Objective:Non-alcoholic steatohepatitis (NASH) is a major form of liver disease in metabolic syndrome patients. Recently, it is accepted that gut-derived bacterial products play a central role in NASH progression. Although an infection of Porphyromonas.gingivalis (P.g.), an important periodontal pathogens, has been found to be systemic diseases such as cardiovascular disease and diabetes mellitus, the relationship between P.g. and NASH is still uncertain. In the present study, we investigated effects of dental infection with P.g. on progression of NASH. Method:Twelve C57BL/6J mice (5 weeks-old) were fed with high fat diet (HF) to evoke steatosis. Another 12 mice fed with normal diet (ND) were used as control. After 12 weeks, P. g. was infected in coronal pulp of upper first molar of 6 animals in each group (P.g.+HF and P.g.+ND). Result: After 6 weeks, periapical granuloma was developed and serum concentration of LPS was raised in P.g.+HF and P.g.+ND groups.
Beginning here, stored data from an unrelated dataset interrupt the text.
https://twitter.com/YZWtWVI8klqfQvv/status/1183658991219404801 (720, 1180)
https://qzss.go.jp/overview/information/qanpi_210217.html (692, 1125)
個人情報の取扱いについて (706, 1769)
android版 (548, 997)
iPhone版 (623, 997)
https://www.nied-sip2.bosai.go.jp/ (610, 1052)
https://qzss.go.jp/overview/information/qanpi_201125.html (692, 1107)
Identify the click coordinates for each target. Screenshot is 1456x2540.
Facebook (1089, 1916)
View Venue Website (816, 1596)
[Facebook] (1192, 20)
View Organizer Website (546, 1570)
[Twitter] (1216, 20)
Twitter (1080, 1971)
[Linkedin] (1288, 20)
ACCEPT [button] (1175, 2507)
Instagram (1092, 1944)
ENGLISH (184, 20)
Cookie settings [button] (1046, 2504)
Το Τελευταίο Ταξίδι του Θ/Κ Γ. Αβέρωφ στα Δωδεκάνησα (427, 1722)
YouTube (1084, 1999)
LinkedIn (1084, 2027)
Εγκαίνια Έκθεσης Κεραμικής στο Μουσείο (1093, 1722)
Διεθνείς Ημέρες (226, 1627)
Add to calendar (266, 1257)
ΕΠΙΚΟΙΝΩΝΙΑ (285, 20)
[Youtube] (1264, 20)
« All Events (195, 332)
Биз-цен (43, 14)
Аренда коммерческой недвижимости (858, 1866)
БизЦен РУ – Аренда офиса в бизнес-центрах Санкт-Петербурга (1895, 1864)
In the liver of HF groups, prominent accumulation of lipid droplets occurred. Although the foci of macrophages were observed in both P.g+ND and P.g.-HF, number of the foci markedly increased in P.g.+HF. Interestingly, area of fibrosis only existed in P.g.+HF. Immunohistochemical staining showed numerous positive reaction to P.g. in pulp and macrophages and neutrophils in periapical granuloma. In the liver tissue, immunolocalization of P.g. was detected not only in Kupffer cells but also in hepatocytes and endothelial cells. In vitro studies using a human hepatocyte cell line showed that palminate-pretreatment remarkably upregulated P.g.-LPS induced mRNA levels for inflamazome like NLRP3 and caspase-1 and proinflammatory cytokines like IL-1b, IL-6, and TNF-á. Conclusion:These results indicate that the dental infection of P.g. can caused liver injury though the upregulation of cytokine production. We suggest that P.g. may play an important role in pathogenic mechanism of NASH progression.